Today, I spoke with Lisa Nash, a 49-year old software manager with a story to tell. Lisa's mother, like mine, died of breast cancer. In 2006, she herself was told that she had an abnormal mammogram, with microcalcifications that were concerning for cancer on biopsy. She found a prominent hospital and breast surgeon who performed a lumpectomy to remove the microcalcifications.
Soon after the surgery, she began experiencing breast discomfort. Though she kept getting reassured that the pain and itching was due to "normal" postoperative changes, she knew that something wasn't right. Some six months later, she found out her surgeon had left 5 titanium clips in her body. This was the hospital's standard of care in order to "mark" the area in case of future radiation therapy--but it was a significant problem, because Lisa is allergic to titanium.
"I was never told that I was going to have titanium placed in my body. When I asked my doctor about it, she said that it was a standard procedure, that's why they didn't have to inform me," Lisa told me. She had also specifically said to her doctors that she was not going to have radiation therapy, something her surgeon appeared not to have heeded.

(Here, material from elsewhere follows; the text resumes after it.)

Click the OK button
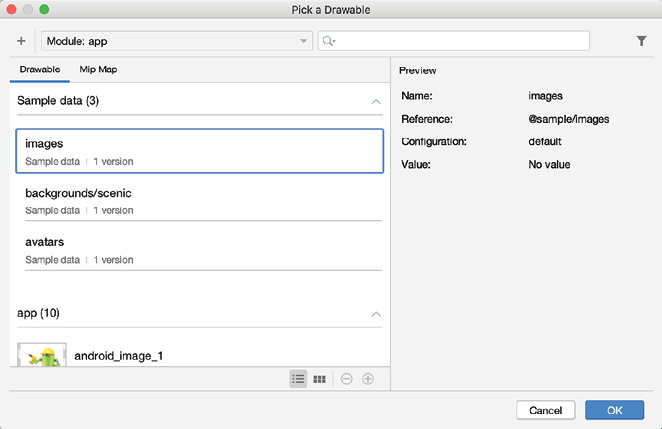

I don't know about you, but if I'm about to have metal clips be left in my body--for a procedure I didn't want--I would want to know about it. Had Lisa been told about this before the surgery, she would have told her doctors that she actually has a documented allergy to this type of material. She would have reinforced that she didn't want radiation later, so there was no reason for the clips. She would have been able to avoid months of discomfort and uncertainty--and the subsequent disfiguring surgery required to remove the clips.
Lisa's story disturbs me on another level too. Lisa is a professional, highly-educated, and very articulate person. She has had a number of healthcare experiences in the past and is not afraid to speak up for herself. If someone as informed and empowered as her can be blindsided about their treatment, what about everyone else? What can we all do to stand up for ourselves, make sure our doctors listen to us, and involve us as an equal partner in our healthcare?